Those of Google they presented something that, at least according to them, is not just a model. It is an active ingredient: AlphaEvolve, a system capable of optimizing algorithms, computational resources, mathematical formulas—and itself. The name says it all: it doesn’t just execute. It would evolve.
The stated goal is simple: accelerate the development of artificial intelligence, remove bottlenecks, find shortcuts in problems that, until yesterday, were considered… difficult. Or impossible. But what is striking is not so much the ambition. It is the mechanics.
AlphaEvolve, many new datacenters without building even one
One of the first results attributed to AlphaEvolve is the recovery of the 0,7% of Google's global computing power, simply by optimizing internal server management. In practice, it's as if they added entire data centers without pouring a single gram of concrete.
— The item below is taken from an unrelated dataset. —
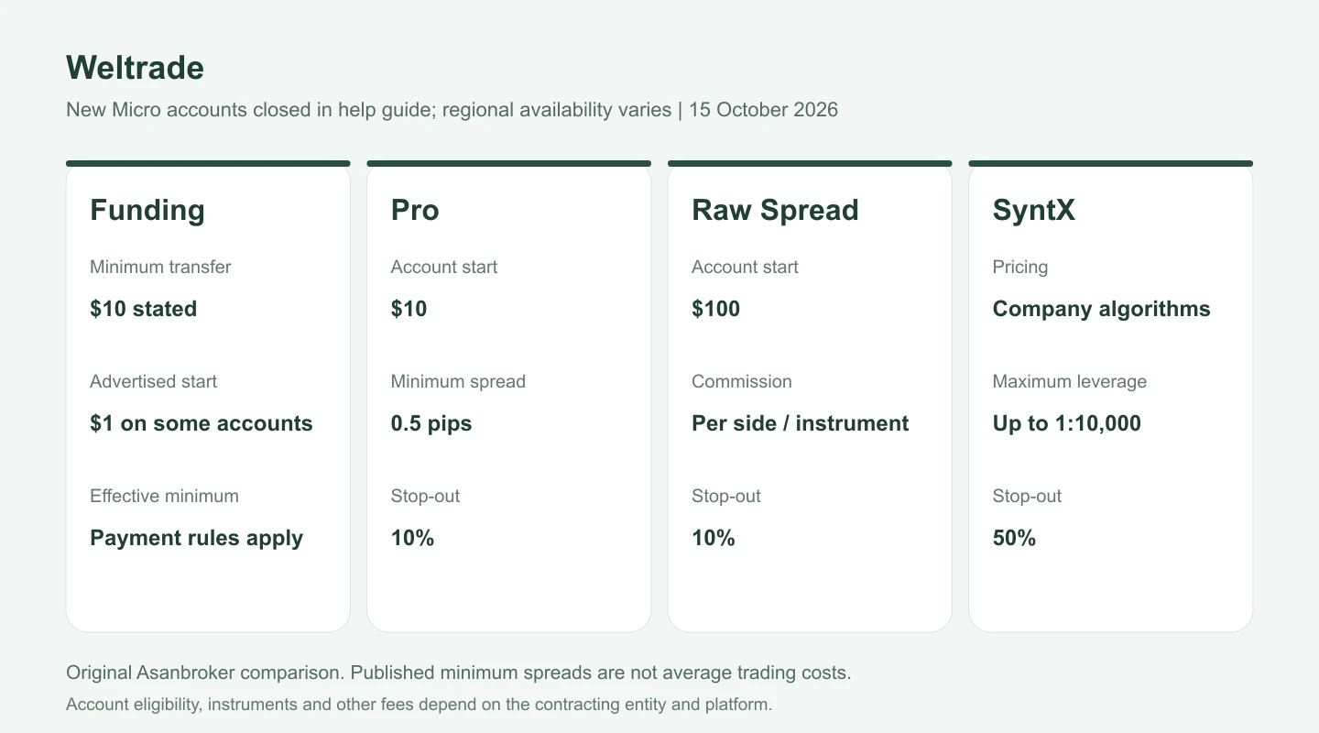Click the 'Original Asanbroker comparison' footnote
The height and width of the screenshot is (733, 1319).
pyautogui.click(x=459, y=673)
The same logic applies to models. AlphaEvolve has improved by more than 30% speedup of FlashAttention kernels, reduced training times, and made possible a type of calculation that no one had been able to optimize for 56 years: the matrix multiplication.
300-Year-Old Problems, Solved in Days
On the scientific front, AlphaEvolve has begun to move into territories where only solitary mathematicians and infinite blackboards had ventured so far. It has solved open problems for three centuries and has reached the 75% success rate on 50 mathematical problems still active in the academic community. Among them, a new estimate of the “kissing number” in 11 dimensions: 593 tangent spheres.
These are not sports records. They are changes to the very structure of knowledge. And they don't come from a group of scholars under pressure. They come from a model that improves itself as it works.
AlphaEvolve inaugurates (this time for real) the phase in which we stop understanding what is happening
AlphaEvolve creates a loop: it optimizes a system, which generates a better model, which in turn makes it more efficient. In jargon, it's called recursive self-improvement. In the real world, it's the beginning of a phase (we have it already glimpsed for the chips) where the models become too fast to be analyzed in detail.
Progress is no longer linear. It is compound. Google is already talking about a trillion-fold expansion of computing power by 1. If the numbers hold, this could accelerate to the point where it leaves no trail behind.
A structural, and not very visible, advantage
While others work on interfaces, chatbots, and voice assistants, Google is pushing the underwater part of the iceberg: deep optimization, invisible systems, architectures that improve other architectures.
According to the data presented, by 2027 over the 50% of new algorithms will be designed with AI support, with human engineers focused not on implementation, but on problem formulation.
Bottom line: humans ask the questions, machines get busy.
It's a race that's being played out at the bottom of the ecosystem. But that's where the pace is decided. And if AlphaEvolve works as they say, Google could have not just an advantage. But a lever.